Hay episodios que no se agotan en la coyuntura ni en la crónica inmediata. El enfrentamiento entre diputadas en el Congreso de la Ciudad de México pertenece a esa categoría: no solo por lo que ocurrió, sino por lo que reveló cuando la escena abandonó el ámbito nacional y fue exhibida ante una audiencia internacional.

Que un medio estadounidense como CBS haya decidido retomar el episodio no para explicar el debate legislativo, sino para difundir el video del altercado físico, debería encender todas las alarmas. El Congreso convertido en espectáculo, las legisladoras reducidas a imagen, el país presentado como una democracia incapaz de sostener la mínima compostura institucional. No hubo interés por el fondo del conflicto, solo por su valor como evidencia visual de desorden.

Ahí se produce el quiebre más profundo. Una cosa es el escándalo doméstico —al que la política mexicana parece habituada— y otra muy distinta es su circulación global como confirmación de estereotipos. La escena viajó sin contexto, sin explicación y sin defensa posible, consolidando una narrativa que reduce la vida pública nacional a exceso, estridencia y espectáculo, uno bastante vulgar.

Mientras en parlamentos como el de Nueva Zelanda una manifestación cultural como el haka se utiliza como gesto simbólico de identidad, protesta y cohesión política —intenso, sí, pero profundamente codificado—, en nuestro Congreso la confrontación se expresa a golpes, empujones y forcejeos. Allá, el cuerpo comunica un mensaje colectivo dentro de reglas compartidas; aquí, el cuerpo sustituye al argumento y convierte la tribuna en escenario de descomposición. No es la pasión lo que marca la diferencia, sino la comprensión —o la ausencia— del límite entre la representación democrática y el espectáculo, insisto por demás vulgar.

La pregunta incómoda no es quién empujó primero ni qué bancada perdió más. La pregunta es si las diputadas involucradas dimensionaron la vergüenza institucional que protagonizaban. Vergüenza no como reproche moral, sino como conciencia política de haber expuesto al órgano del Estado que representan al ridículo público, dentro y fuera del país.

El Congreso no es un espacio privado ni un foro militante. Es un símbolo. Cada exceso cometido en su interior se inscribe en una narrativa mayor sobre la calidad de la democracia. La ausencia de contención posterior, de responsabilidad asumida o de reflexión sobre el daño causado revela una clase política más preocupada por administrar el escándalo que por reparar la institución.
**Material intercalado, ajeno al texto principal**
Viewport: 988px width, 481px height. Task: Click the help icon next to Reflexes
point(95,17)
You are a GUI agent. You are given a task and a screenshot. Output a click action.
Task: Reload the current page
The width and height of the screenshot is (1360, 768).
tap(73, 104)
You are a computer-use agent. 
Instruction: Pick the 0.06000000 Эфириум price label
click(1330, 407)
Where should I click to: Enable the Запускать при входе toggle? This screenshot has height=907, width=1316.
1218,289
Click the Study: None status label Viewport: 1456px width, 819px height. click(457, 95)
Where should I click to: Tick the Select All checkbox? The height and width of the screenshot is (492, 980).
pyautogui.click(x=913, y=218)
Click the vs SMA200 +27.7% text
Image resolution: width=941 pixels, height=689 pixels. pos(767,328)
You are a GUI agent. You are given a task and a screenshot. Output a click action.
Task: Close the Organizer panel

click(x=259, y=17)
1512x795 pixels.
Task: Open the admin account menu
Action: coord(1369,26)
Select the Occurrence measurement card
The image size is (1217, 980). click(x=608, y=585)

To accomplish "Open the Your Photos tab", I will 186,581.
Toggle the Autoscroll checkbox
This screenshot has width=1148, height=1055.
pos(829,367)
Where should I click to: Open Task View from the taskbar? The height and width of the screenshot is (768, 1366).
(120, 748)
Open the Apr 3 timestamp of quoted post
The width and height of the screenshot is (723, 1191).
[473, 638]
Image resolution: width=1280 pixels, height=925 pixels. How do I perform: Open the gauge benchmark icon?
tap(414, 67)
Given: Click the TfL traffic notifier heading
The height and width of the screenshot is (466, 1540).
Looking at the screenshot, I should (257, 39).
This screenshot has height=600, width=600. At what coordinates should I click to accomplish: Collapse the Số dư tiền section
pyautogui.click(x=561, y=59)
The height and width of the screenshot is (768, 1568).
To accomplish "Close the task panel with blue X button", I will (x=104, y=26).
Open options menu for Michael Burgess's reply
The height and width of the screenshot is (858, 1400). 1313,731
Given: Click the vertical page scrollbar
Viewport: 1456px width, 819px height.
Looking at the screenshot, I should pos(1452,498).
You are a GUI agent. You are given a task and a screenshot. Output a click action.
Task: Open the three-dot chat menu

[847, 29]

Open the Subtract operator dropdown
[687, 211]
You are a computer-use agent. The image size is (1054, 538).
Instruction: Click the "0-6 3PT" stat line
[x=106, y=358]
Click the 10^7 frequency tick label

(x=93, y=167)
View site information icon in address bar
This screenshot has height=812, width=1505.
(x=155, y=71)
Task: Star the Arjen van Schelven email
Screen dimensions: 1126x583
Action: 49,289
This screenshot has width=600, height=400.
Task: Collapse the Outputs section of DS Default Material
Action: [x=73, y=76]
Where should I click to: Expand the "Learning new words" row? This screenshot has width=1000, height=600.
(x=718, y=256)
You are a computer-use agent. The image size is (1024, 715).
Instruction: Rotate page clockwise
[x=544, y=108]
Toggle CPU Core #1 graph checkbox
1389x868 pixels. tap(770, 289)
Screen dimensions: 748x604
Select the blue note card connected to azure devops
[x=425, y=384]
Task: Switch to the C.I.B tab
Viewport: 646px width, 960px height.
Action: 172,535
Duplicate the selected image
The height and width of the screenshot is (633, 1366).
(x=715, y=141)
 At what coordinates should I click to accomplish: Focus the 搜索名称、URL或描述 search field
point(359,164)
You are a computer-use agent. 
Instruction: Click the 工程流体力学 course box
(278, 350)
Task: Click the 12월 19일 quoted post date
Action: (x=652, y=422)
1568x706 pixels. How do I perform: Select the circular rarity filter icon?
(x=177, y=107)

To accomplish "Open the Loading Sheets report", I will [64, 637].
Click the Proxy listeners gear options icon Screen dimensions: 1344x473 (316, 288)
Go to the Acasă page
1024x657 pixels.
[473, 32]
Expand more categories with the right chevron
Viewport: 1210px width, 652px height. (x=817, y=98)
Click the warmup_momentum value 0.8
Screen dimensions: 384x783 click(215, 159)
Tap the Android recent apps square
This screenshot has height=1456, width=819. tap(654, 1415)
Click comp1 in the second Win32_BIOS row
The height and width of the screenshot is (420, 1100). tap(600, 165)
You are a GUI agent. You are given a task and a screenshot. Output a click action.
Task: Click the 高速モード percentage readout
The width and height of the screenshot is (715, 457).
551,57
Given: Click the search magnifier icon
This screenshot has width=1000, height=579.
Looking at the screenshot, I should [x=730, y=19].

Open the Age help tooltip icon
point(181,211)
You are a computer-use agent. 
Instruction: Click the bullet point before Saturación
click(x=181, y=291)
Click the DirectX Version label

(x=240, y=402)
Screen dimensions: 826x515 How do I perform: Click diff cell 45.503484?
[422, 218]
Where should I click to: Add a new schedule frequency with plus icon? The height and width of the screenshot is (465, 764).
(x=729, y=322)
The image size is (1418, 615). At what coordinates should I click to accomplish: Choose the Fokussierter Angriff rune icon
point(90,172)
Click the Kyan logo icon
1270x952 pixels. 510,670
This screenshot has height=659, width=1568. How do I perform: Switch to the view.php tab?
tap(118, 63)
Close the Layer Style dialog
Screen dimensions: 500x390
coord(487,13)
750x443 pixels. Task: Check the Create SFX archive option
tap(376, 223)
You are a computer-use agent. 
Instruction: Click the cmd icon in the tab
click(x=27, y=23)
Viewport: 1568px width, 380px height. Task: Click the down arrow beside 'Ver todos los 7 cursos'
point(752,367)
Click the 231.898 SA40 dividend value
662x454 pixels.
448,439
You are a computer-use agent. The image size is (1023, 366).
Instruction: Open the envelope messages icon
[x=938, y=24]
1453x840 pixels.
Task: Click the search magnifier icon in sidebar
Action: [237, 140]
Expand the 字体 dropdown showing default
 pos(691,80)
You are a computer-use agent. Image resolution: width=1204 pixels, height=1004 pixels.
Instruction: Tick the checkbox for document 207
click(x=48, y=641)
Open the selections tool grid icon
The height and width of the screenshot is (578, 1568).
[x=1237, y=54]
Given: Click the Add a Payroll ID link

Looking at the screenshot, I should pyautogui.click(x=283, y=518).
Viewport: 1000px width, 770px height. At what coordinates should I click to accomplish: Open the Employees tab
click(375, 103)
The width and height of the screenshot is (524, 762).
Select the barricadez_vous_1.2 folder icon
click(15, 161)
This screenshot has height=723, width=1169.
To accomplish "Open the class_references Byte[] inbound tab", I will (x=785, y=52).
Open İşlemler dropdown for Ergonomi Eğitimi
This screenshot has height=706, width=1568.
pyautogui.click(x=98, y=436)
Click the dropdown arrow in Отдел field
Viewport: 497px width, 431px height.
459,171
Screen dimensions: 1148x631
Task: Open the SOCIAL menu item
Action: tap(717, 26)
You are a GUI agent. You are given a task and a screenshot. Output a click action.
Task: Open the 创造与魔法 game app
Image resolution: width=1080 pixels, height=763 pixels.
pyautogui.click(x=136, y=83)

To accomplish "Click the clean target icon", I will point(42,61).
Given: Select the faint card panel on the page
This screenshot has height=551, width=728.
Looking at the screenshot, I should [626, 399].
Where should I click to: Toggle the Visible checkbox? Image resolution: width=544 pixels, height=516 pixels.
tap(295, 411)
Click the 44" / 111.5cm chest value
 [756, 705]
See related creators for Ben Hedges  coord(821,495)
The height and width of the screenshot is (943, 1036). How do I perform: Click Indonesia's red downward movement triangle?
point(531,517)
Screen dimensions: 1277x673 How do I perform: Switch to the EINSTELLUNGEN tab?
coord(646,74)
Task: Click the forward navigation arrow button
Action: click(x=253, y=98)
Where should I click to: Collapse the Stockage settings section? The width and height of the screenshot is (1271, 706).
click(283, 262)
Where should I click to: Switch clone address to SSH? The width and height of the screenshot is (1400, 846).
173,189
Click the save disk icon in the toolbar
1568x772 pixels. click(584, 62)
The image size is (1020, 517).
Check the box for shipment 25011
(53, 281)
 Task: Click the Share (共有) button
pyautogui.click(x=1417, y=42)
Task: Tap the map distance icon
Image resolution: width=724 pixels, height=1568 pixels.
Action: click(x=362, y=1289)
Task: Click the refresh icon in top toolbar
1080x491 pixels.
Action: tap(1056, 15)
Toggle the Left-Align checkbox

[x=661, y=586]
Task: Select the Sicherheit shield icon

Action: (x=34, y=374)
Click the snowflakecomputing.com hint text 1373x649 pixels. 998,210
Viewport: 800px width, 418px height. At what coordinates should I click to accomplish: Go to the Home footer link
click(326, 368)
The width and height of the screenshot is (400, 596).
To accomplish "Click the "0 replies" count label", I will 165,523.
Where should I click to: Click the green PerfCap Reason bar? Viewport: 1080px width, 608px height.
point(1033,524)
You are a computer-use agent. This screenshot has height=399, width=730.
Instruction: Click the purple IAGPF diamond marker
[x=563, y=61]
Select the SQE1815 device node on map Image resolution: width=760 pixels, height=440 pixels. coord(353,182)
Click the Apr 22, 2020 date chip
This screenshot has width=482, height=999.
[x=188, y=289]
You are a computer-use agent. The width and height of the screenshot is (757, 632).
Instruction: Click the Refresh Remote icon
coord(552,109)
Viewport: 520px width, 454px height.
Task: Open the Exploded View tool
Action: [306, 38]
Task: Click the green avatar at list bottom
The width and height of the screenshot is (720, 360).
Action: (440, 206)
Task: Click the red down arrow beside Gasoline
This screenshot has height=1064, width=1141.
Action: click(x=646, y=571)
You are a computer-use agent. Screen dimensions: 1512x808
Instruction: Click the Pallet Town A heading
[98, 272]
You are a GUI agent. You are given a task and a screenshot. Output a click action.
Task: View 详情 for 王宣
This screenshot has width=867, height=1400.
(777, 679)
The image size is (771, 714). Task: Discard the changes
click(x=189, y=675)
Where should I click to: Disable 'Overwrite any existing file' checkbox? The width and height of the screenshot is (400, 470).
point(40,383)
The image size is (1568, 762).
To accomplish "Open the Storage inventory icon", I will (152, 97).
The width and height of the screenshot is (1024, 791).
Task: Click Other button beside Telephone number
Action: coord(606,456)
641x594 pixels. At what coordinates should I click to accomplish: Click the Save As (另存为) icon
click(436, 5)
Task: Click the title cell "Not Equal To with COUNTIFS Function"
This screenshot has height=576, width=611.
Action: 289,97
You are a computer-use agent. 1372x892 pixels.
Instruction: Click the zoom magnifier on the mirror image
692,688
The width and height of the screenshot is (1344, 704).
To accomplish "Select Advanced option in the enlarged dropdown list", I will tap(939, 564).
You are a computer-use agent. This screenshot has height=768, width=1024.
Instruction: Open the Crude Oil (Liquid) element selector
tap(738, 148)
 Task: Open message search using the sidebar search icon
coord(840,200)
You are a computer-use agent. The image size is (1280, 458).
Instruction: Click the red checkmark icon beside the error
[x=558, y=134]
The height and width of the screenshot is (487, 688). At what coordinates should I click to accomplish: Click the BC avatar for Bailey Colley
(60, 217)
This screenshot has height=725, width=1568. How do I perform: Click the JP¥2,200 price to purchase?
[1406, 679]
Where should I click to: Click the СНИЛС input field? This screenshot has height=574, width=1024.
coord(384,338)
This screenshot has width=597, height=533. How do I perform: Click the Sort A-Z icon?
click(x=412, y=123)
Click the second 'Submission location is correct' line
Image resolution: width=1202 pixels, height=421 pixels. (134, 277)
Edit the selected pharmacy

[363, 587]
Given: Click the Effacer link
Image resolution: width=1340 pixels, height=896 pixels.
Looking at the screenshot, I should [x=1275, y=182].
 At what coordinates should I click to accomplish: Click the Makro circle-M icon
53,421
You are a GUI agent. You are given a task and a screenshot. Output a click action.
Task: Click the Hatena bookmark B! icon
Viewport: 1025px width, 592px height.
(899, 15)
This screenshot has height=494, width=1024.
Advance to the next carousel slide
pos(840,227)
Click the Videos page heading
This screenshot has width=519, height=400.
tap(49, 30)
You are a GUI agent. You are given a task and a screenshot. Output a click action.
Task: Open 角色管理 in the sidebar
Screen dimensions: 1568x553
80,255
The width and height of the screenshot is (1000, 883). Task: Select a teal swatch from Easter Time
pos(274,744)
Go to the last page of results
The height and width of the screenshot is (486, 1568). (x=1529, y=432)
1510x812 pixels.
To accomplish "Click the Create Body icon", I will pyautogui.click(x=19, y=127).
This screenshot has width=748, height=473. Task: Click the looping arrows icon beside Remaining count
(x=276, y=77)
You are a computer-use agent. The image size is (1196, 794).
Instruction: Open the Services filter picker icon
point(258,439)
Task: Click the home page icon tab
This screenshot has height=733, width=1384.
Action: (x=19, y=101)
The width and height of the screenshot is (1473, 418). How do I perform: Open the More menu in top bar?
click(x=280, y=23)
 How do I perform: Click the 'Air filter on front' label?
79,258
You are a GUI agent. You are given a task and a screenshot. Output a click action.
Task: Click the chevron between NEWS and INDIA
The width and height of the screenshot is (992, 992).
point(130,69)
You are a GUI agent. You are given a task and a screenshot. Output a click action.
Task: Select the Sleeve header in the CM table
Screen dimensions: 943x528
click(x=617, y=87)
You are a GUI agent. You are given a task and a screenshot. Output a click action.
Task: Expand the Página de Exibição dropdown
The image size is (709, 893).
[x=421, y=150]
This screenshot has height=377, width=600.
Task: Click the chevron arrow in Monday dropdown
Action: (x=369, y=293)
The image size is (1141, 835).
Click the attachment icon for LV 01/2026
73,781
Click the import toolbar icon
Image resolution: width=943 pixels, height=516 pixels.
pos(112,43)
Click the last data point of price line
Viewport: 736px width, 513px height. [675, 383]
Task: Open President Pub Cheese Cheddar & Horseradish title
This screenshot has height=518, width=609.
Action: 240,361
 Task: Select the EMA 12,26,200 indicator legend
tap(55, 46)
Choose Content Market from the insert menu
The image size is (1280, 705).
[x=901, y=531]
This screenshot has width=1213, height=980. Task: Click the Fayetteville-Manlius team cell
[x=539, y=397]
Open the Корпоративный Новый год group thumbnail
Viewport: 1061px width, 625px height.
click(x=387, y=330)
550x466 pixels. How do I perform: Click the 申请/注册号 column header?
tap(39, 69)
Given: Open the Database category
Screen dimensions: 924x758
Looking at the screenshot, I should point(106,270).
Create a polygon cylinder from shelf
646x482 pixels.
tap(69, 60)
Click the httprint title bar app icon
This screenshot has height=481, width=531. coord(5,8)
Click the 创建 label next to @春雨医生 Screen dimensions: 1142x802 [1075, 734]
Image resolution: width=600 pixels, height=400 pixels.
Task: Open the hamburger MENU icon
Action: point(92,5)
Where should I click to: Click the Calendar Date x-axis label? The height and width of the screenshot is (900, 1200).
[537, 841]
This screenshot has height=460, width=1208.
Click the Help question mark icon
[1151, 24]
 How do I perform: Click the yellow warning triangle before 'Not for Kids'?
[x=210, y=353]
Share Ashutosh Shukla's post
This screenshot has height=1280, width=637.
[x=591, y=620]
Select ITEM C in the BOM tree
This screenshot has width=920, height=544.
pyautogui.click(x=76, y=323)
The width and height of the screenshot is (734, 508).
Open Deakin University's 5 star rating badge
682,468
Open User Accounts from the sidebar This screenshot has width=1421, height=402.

Las diputadas no quedaron mal solo entre sus adversarios o ante la opinión pública nacional. Quedaron expuestas ante el mundo como representantes de una institución que parece haber olvidado el peso de su propia investidura. Y esa es una forma de vergüenza que no se resuelve con comunicados ni con discursos posteriores: queda registrada, circula y permanece.